While I could be entirely wrong in my viewpoint; it's possible that she doesn't want to hear your opinion any more than you want to hear hers.
8/19/12 5:52 A
Honestly, your coworker doesn't seem like a naysayer to me (well based soley on what you posted that she said.) I think actually that that IS the key--everything in moderation. I lost 35lbs on SparkPeople in 2009 by eating everything I wanted in moderation. It worked so well because I NEVER felt deprived or like there were things other people could have I couldn't. To me, this made all the difference and I realized that the reasons I had failed to succeed in the past were because I was always trying to force myself to eat things I thought were healthy, only to be jealous of the people eating what I really wanted to eat.Eventually the jealousy would win and I'd feel like a failure.
VERY few people are blessed with amazing metabolisms where they can eat whatever they want. I suspect your size 2 coworker has just figured out the key to success. Unless you are sure she was really trying to make you feel bad, you might want to consider that she was actually trying to share some of her wisdom.
"they tell you it's okay, or tempt you just so they don't feel so bad about themselves." - trailqueen88
This is so true! I was just discussing with my friend how people in our class act really immature and get drunk and blackout then try to convince others they should be doing it too! I said that they are just trying to rationalize their bad behavior by getting others to join in. (I'm 25 years old, these aren't kids even if they sound like it!)
***Goals for July*** - lose 4 lbs at -1 - daily stretches - 10 mins exercise a day - eat a fruit after every meal - eat 1 salad a day!
Currently: -0 lbs
Final goal: -35 lbs by may 2015
8/18/12 10:37 P
Yes naysayers are in my life too. I think some people don't want to be the only ones eating crap so they tell you it's okay, or tempt you just so they don't feel so bad about themselves.

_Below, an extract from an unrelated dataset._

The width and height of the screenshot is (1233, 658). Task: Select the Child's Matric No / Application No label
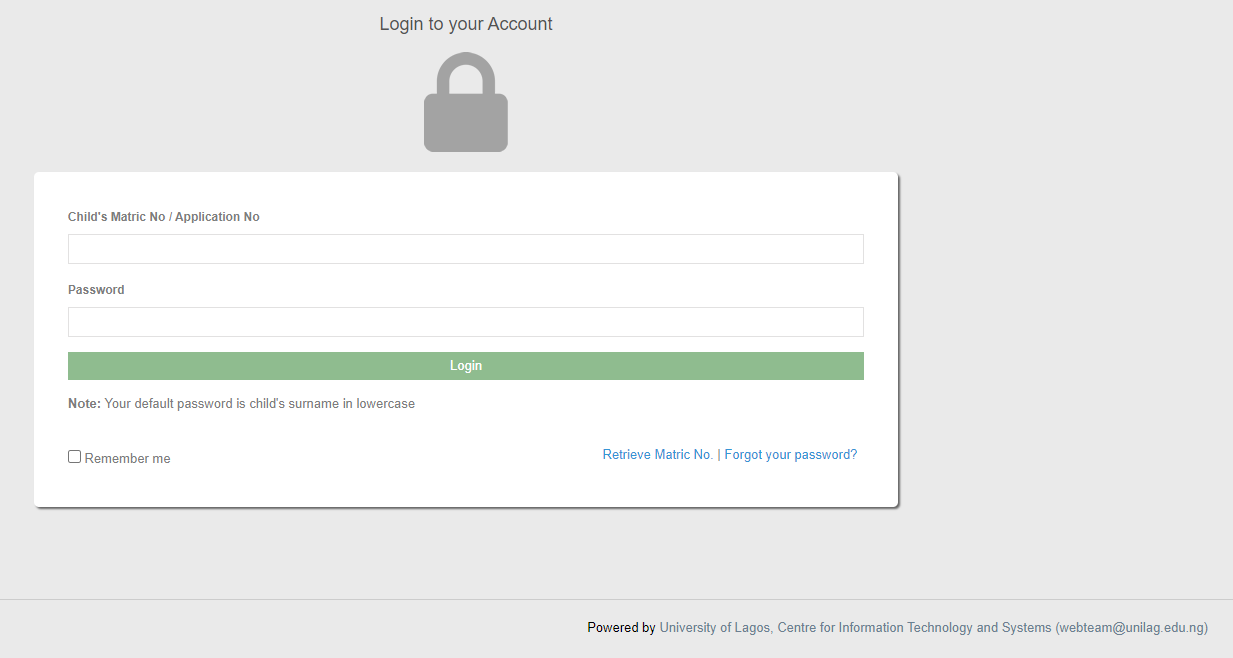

You have to go against the grain, keep working hard at getting healthy for you not for anyone else. You can do this! Rise above the negative influences.
Concur your giants!
Fitness Minutes: (18,257)
8/18/12 8:55 P
So I have been trying hard lately to reform my life by eating healthy and exercising. I've even taken up trying new forms of exercise that friends have recommended. Aside from all my positive changes I have several people in my life that feel to constantly point out my faults, what I'm doing wrong or generally make fun of me every step of the way. They seem hell bent of trying to get me off the healthy track.
Take for instance one of my coworkers. Every time I mention eating a salad or something healthy she goes out of her way to point out it's all about moderation and I should eat what I want. This of course is coming from a size two who never works out and never has had to worry about her weight a day in her life.
Do any of you have people like that in your life? Why is it when you try a new way of eating or trying to be healthy others will go out of their way to stop you? How do you deal with it?